> [WHAT THE EXERCISE ASKS]: Print the rows below verbatim, every one of them from first to last.

Begin

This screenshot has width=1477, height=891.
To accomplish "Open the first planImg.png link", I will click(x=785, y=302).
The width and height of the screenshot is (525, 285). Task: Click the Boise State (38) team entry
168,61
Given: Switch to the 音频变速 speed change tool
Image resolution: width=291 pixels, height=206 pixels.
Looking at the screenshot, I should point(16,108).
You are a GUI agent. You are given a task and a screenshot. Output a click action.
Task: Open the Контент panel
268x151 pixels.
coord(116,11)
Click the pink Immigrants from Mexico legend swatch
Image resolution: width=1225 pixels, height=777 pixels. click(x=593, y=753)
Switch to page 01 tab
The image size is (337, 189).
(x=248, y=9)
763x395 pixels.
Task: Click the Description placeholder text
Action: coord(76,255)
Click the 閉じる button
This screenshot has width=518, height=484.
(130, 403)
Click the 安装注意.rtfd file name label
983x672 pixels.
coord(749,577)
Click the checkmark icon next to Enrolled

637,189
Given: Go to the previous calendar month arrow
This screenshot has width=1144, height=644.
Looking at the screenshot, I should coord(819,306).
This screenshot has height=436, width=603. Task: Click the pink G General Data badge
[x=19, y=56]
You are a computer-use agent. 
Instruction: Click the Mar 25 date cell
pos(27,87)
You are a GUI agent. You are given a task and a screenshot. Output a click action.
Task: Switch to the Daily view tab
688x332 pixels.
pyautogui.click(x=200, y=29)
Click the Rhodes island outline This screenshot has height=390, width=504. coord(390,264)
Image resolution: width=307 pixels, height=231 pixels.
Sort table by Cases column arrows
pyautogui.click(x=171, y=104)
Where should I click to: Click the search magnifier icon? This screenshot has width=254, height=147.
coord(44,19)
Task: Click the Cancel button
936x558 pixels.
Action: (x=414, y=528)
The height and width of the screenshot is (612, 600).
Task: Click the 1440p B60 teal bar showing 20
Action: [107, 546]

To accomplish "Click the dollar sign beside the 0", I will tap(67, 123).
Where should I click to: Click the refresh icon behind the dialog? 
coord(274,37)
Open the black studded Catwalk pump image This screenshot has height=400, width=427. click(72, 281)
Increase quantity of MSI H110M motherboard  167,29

End

> [SOLUTION TO THE PROBLEM]:
This screenshot has width=1477, height=891.
To accomplish "Open the first planImg.png link", I will click(x=785, y=302).
The width and height of the screenshot is (525, 285). Task: Click the Boise State (38) team entry
168,61
Given: Switch to the 音频变速 speed change tool
Image resolution: width=291 pixels, height=206 pixels.
Looking at the screenshot, I should point(16,108).
You are a GUI agent. You are given a task and a screenshot. Output a click action.
Task: Open the Контент panel
268x151 pixels.
coord(116,11)
Click the pink Immigrants from Mexico legend swatch
Image resolution: width=1225 pixels, height=777 pixels. click(x=593, y=753)
Switch to page 01 tab
The image size is (337, 189).
(x=248, y=9)
763x395 pixels.
Task: Click the Description placeholder text
Action: coord(76,255)
Click the 閉じる button
This screenshot has width=518, height=484.
(130, 403)
Click the 安装注意.rtfd file name label
983x672 pixels.
coord(749,577)
Click the checkmark icon next to Enrolled

637,189
Given: Go to the previous calendar month arrow
This screenshot has width=1144, height=644.
Looking at the screenshot, I should coord(819,306).
This screenshot has height=436, width=603. Task: Click the pink G General Data badge
[x=19, y=56]
You are a computer-use agent. 
Instruction: Click the Mar 25 date cell
pos(27,87)
You are a GUI agent. You are given a task and a screenshot. Output a click action.
Task: Switch to the Daily view tab
688x332 pixels.
pyautogui.click(x=200, y=29)
Click the Rhodes island outline This screenshot has height=390, width=504. coord(390,264)
Image resolution: width=307 pixels, height=231 pixels.
Sort table by Cases column arrows
pyautogui.click(x=171, y=104)
Where should I click to: Click the search magnifier icon? This screenshot has width=254, height=147.
coord(44,19)
Task: Click the Cancel button
936x558 pixels.
Action: (x=414, y=528)
The height and width of the screenshot is (612, 600).
Task: Click the 1440p B60 teal bar showing 20
Action: [107, 546]

To accomplish "Click the dollar sign beside the 0", I will tap(67, 123).
Where should I click to: Click the refresh icon behind the dialog? 
coord(274,37)
Open the black studded Catwalk pump image This screenshot has height=400, width=427. click(72, 281)
Increase quantity of MSI H110M motherboard  167,29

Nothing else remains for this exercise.